Posted 2011-01-13T17:36:24.093

Reputation: 101

0

This is how you do it in bash.

This shell script will tell (quiet literally, using Applescript) Terminal.app to open a new tab then switch to the current directory:

#!/bin/bash
osascript -e 'tell application "Terminal"' \
-e 'tell application "System Events" to tell process "Terminal" to keystroke "t" using command down' \
-e "do script with command \"cd `pwd`;clear\" in selected tab of the front window" \
-e 'end tell' &> /dev/null

… put the above shell script in a directory in your $PATH (i.e. /usr/local/bin) and make sure it’s executable:

$ chmod +x /usr/local/bin/nt

(source)

Nifle

Posted 2011-01-13T17:36:24.093

Reputation: 31 337

Note that as of Mac OS X Lion 10.7, by default Terminal will start new tabs in the same working directory as the previous tab. So you only need to arrange to create the tab now. (If you’re using bash. If you’re using another shell, look at the code in /etc/bashrc for how to tell Terminal about the current working directory.) – Chris Page – 2012-03-10T22:22:29.537

0

If you need to open this new tab right now, without changing your config files or installing new plugins, run this:

pwd | pbcopy

Then open a new Terminal tab manually (with ⌘T), and in the new tab:

cd "`pbpaste`"

Warning: this will overwrite the contents of the system clipboard.

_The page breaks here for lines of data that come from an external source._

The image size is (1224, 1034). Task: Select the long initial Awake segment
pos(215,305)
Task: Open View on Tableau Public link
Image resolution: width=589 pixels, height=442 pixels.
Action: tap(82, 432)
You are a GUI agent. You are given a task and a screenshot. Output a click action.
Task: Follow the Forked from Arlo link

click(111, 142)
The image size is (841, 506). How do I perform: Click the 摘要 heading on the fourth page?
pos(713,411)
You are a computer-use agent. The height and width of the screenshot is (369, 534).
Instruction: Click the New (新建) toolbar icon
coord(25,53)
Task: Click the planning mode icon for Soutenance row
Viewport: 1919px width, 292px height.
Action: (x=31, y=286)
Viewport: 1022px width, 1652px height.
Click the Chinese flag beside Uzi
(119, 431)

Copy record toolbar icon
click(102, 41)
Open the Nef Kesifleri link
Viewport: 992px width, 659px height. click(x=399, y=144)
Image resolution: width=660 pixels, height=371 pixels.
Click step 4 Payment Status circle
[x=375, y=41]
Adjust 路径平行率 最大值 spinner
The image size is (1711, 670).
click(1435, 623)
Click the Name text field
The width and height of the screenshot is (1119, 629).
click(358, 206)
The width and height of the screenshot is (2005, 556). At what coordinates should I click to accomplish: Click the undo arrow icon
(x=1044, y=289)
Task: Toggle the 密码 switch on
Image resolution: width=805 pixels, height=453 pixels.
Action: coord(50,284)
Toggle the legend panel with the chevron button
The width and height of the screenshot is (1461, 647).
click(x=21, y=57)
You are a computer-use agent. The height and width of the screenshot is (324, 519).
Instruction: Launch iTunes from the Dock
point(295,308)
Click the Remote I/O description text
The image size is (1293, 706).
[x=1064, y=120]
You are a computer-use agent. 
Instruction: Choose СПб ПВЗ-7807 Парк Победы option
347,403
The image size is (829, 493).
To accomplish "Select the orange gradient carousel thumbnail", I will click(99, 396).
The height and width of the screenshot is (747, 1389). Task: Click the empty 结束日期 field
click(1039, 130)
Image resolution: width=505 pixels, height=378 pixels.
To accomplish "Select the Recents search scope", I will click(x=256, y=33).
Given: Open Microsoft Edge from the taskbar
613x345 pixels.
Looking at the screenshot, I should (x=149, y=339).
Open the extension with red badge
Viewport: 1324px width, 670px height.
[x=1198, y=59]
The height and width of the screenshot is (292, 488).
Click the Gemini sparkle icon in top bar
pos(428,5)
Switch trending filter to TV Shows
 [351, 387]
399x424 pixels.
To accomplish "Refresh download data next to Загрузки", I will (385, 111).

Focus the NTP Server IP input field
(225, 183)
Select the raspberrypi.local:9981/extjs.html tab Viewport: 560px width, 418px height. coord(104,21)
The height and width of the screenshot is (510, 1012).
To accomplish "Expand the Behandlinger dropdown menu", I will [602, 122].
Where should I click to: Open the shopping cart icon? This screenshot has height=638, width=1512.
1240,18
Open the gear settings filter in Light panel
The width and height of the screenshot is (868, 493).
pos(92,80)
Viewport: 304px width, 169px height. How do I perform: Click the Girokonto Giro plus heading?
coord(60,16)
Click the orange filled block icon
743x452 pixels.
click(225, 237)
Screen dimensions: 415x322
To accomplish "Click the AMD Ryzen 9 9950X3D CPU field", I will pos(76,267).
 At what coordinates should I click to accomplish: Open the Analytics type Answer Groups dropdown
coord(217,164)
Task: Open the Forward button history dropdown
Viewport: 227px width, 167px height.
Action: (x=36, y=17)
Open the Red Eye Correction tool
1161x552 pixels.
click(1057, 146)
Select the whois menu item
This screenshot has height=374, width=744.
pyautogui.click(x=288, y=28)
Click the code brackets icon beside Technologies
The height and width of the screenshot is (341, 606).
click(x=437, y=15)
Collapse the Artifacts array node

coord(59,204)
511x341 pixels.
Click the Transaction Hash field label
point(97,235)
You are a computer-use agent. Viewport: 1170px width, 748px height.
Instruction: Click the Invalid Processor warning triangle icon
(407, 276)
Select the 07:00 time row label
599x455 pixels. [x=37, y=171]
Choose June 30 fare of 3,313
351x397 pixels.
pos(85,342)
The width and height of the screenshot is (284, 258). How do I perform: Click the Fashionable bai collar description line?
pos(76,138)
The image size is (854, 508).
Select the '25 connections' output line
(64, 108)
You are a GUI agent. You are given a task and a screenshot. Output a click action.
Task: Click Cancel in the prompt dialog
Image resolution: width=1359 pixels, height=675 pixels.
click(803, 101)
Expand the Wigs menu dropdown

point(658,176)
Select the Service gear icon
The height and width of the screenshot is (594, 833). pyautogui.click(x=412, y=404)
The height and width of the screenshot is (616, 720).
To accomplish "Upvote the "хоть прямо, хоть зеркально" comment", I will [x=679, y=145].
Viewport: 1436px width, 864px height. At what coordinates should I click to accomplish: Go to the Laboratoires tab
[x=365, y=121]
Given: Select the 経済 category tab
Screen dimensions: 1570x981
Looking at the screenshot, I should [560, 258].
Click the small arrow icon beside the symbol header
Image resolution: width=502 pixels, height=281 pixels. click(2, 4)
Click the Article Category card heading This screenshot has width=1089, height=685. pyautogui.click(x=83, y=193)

An alternative, longer method that does not overwrite the clipboard:

pwd > $TMPDIR/wd

Open your new tab.

cd "$(cat $TMPDIR/wd)"
rm -f $TMPDIR/wd

Rory O'Kane

Posted 2011-01-13T17:36:24.093

Reputation: 668

0

Per Pieter's comment above, once the plugins=(git osx) plugins are installed, you can just type tab and it will open a new tab in your current directory.

Case

Posted 2011-01-13T17:36:24.093

Reputation: 111

0

If you want the directory to change automatically when a new tab is opened use the dirpersist plugin.

The osx plugin only does save the last directory but you have to run the command tab to open a new tab, which is not always possible (if, say, you're running something in your current tab).